Homelab project: Detecting Linux authentication failures using Splunk SIEM
This project demonstrates end-to-end log monitoring and detection of failed authentication attempts in a Linux environment using Splunk Enterprise. I built an Ubuntu 22.04 virtual machine inside VirtualBox on macOS, configured Splunk to ingest system authentication logs, intentionally generated failed sudo attempts, and created searches to identify these events. This lab replicates real blue-team workflows used in Security Operations Centers (SOCs): deploying SIEM tools, ingesting logs, generating security-relevant events, and writing detection queries.
- Host OS: macOS
- Virtualization Platform: VirtualBox
- Guest OS: Ubuntu 22.04
- SIEM Platform: Splunk Enterprise
- Primary Log Source: /var/log/auth.log
I created a new virtual machine in VirtualBox, allocated CPU/RAM/storage, attached the Ubuntu 22.04 ISO, installed the OS, applied updates, and verified the system was operational with working networking.
I downloaded the Splunk Enterprise .deb package, installed it via dpkg, accepted the license, enabled Splunk to run, and accessed the Splunk Web UI via http://localhost:8000, creating the admin credentials.
Inside Splunk Web:
- Add Data → Monitor
- Files & Directories
- Added /var/log/auth.log
- Indexed to “main”
This connected Linux authentication logs as a data source for security monitoring.
To intentionally create authentication failure events, I repeatedly ran:
sudo ls
and entered incorrect passwords. These failed sudo attempts were written directly to /var/log/auth.log.
Inside Splunk Search & Reporting, I ran queries including:
index=main "incorrect password" index=main "Failed password"
Splunk successfully detected and displayed the failed login attempts and sudo authentication failures, including timestamps, users, and event contents.
Authentication logs reveal critical security behaviors such as password guessing, brute-force attacks, privilege escalation attempts, insider misuse, and compromised accounts. Blue team analysts and SOC analysts are expected to:
- ingest system logs into SIEM platforms
- build detections and queries
- validate alert results
- distinguish false positives from true incidents
This lab demonstrates practical experience with:
- Splunk configuration and indexing
- Linux log collection
- authentication event analysis
- creating detection logic based on log patterns
The ability to configure, search, and interpret authentication logs is a core SOC skill.

# # # # # # #

◆ **Problems to work on**
**a)** In the Splunk homelab write-up, which index received the authentication log data?
**b)** Extend the Splunk homelab write-up past its final sentence.

(Saved entries)
# # # # # # #

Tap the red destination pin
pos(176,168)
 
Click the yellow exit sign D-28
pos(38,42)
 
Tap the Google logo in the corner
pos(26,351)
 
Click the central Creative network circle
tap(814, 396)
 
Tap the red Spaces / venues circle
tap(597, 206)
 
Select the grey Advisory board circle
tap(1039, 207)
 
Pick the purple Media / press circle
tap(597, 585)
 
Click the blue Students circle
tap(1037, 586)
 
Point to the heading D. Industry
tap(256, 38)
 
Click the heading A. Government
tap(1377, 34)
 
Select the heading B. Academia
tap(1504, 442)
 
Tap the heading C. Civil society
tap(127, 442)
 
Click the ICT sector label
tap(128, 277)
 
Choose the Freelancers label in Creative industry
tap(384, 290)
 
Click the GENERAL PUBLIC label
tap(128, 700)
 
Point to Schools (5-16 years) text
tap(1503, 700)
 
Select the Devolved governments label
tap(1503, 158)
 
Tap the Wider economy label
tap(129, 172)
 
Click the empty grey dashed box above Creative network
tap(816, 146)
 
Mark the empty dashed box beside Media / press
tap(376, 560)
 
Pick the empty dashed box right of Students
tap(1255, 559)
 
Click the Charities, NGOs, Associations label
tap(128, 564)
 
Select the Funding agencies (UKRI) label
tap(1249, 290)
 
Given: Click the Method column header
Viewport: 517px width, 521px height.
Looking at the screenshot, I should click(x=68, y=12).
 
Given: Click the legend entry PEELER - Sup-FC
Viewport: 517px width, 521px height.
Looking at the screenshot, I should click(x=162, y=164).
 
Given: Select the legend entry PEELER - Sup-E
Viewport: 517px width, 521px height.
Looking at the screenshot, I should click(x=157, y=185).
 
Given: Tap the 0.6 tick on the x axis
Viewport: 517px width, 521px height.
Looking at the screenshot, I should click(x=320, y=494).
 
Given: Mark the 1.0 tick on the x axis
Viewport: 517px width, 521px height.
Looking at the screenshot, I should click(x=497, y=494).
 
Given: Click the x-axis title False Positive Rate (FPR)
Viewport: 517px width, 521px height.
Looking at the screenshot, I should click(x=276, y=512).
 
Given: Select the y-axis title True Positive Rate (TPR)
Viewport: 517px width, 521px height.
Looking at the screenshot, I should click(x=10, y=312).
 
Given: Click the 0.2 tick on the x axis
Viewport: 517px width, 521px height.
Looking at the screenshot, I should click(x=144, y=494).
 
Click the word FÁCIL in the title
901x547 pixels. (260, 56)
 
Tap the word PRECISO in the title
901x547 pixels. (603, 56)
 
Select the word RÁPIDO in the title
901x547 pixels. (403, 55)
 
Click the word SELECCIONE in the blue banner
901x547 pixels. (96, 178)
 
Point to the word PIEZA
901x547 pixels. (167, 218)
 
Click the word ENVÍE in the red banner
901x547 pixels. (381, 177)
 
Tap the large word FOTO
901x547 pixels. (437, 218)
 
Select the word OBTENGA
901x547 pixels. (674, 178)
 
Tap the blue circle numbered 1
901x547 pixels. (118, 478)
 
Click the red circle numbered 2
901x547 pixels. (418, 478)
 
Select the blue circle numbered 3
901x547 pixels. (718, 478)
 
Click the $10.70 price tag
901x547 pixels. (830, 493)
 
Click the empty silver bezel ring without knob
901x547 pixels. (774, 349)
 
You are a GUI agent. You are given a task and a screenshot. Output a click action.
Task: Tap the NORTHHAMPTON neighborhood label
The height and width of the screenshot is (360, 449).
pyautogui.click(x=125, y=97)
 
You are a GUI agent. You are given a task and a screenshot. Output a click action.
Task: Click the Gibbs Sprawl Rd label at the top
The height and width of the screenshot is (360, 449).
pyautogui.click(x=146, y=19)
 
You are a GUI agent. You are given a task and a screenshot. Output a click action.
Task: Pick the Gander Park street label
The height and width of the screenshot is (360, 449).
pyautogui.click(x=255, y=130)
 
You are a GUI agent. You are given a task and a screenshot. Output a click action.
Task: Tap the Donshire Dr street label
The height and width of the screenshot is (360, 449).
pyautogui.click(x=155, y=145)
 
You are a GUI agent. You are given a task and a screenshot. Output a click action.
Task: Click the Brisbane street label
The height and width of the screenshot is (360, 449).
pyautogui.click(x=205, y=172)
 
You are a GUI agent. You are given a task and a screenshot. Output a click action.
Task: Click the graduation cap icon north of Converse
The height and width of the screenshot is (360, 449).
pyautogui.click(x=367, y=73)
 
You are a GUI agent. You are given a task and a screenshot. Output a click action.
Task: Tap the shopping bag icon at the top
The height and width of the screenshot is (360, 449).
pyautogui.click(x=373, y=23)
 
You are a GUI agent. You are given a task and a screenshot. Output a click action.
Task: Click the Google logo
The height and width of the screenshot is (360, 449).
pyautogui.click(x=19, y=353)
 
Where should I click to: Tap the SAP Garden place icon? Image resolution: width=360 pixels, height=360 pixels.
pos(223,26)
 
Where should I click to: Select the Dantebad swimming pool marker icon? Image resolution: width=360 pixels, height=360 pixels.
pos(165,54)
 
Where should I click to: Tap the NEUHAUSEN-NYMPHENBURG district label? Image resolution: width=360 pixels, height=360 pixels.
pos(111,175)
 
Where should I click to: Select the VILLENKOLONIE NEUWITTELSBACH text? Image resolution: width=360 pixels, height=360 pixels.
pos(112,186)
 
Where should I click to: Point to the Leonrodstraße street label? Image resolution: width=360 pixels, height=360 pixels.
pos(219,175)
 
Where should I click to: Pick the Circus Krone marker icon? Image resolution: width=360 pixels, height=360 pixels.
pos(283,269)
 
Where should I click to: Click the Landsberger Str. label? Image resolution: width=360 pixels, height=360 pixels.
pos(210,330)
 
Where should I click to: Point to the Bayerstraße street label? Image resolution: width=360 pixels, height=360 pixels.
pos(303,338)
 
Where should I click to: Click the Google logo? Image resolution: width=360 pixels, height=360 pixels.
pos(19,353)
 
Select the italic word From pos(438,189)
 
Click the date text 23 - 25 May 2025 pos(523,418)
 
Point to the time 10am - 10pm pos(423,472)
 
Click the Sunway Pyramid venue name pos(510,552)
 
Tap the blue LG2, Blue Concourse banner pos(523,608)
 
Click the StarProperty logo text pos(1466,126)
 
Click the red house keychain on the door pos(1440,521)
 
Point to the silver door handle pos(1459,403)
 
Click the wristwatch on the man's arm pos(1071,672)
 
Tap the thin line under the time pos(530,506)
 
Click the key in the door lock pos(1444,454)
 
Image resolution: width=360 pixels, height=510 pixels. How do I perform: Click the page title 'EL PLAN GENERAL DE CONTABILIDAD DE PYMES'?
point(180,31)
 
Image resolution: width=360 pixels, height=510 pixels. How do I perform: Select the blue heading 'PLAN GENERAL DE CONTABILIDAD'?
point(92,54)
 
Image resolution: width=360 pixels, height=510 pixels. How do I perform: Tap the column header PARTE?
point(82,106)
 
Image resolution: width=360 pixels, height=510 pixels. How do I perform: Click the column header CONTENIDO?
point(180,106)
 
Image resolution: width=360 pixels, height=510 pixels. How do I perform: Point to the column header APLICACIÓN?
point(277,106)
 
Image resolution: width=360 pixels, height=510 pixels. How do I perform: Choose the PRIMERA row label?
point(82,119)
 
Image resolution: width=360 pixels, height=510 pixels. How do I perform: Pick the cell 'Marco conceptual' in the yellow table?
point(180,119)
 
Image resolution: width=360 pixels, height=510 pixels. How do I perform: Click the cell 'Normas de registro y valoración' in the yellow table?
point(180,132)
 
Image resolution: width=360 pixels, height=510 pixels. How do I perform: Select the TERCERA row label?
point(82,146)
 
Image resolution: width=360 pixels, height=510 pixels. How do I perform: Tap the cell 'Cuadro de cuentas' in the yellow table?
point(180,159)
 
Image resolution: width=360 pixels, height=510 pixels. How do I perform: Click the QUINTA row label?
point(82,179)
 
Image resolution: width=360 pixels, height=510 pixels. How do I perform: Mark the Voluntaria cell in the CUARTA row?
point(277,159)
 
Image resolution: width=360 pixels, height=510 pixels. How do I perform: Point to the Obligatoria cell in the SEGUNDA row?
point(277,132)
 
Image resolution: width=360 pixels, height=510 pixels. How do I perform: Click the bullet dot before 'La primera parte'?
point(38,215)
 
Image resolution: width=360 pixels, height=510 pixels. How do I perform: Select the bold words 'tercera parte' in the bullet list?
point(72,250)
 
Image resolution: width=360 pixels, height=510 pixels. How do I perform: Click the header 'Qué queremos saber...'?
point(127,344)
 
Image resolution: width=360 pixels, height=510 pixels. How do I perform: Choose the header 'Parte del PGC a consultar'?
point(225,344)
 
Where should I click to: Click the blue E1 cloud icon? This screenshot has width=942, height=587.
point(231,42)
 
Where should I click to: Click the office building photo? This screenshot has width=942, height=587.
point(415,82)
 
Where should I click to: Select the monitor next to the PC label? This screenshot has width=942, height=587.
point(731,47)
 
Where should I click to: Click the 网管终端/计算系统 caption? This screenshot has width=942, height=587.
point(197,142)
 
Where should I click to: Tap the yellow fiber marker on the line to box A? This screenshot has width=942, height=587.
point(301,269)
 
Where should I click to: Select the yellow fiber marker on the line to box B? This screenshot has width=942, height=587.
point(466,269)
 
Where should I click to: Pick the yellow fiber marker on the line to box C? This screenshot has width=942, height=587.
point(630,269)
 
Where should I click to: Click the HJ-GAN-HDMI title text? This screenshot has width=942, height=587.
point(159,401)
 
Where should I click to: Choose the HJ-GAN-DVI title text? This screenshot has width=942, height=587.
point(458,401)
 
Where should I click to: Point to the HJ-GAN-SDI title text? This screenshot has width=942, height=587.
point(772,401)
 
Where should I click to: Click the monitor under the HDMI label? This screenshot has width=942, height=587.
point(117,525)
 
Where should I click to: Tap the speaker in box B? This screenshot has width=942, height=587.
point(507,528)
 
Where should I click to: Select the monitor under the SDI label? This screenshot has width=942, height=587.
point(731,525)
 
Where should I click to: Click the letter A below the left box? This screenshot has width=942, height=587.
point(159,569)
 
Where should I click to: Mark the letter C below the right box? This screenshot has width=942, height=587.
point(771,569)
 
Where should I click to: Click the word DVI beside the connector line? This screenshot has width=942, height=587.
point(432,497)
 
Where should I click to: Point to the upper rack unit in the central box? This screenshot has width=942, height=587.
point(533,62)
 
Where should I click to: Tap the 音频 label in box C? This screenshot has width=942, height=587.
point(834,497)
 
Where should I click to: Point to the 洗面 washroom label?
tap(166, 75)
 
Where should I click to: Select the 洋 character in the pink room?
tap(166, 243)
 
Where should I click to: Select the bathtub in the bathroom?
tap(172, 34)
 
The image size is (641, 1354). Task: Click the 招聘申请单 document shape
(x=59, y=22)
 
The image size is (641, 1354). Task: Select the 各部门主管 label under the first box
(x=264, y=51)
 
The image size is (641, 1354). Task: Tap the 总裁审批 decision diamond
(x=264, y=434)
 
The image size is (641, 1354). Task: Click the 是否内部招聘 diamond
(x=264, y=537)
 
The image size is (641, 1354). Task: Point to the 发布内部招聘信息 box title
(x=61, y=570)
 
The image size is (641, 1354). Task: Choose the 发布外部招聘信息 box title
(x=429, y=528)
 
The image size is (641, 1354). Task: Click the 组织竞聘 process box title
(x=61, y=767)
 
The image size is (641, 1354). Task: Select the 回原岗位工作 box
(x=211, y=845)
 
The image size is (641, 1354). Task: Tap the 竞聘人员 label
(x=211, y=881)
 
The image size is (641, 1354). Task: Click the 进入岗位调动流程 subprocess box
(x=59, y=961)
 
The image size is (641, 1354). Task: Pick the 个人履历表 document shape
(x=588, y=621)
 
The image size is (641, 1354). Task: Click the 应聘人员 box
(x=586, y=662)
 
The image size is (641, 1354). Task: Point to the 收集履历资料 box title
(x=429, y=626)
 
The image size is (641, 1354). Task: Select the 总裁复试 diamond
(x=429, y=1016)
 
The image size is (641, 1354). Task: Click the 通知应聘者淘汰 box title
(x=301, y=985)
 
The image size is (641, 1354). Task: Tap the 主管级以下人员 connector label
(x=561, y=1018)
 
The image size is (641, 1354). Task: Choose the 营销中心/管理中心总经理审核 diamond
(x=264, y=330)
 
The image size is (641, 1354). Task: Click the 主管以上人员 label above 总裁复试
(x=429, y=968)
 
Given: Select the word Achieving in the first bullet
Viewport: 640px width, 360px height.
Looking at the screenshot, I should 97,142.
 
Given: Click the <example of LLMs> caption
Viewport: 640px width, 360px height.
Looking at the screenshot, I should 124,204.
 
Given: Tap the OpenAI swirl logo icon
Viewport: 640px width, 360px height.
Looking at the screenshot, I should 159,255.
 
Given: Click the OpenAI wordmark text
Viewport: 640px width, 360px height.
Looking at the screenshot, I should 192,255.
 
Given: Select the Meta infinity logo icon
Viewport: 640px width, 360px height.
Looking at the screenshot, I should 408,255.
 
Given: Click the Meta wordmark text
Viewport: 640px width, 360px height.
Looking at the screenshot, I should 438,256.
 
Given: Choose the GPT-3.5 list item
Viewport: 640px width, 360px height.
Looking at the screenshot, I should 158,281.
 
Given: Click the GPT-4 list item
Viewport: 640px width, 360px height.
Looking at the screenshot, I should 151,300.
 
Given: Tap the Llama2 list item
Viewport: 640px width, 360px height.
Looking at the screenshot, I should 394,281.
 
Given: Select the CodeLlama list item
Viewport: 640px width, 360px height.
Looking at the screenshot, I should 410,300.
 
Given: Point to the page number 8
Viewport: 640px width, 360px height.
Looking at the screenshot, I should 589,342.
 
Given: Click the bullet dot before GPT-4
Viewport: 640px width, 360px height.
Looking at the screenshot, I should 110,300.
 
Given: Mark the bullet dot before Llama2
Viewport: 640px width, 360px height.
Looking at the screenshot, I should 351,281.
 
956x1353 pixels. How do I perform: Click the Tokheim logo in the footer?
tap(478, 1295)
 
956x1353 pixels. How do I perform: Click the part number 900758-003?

# # # # # # #

◆ **Outputs by task**
**a)** The "main" index.

**b)**
During this project I learned:
- how Linux stores authentication activity in /var/log/auth.log
- how sudo failures appear in logs
- how Splunk ingests local log files
- how to build Splunk searches around specific event strings
- how security events progress from raw logs to actionable detections
I also reinforced SIEM fundamentals and incident analysis thinking, focusing on how failed login patterns can indicate malicious activity.
Planned next iterations for this lab include:
- automated alerting for multiple failed sudo attempts
- dashboards visualizing failed vs successful logins
- correlation of events by username and source IP
- incorporating SSH authentication failure monitoring
- adding Splunk Universal Forwarder instead of local file monitoring
- expanding data sources (syslog, auditd, web server logs)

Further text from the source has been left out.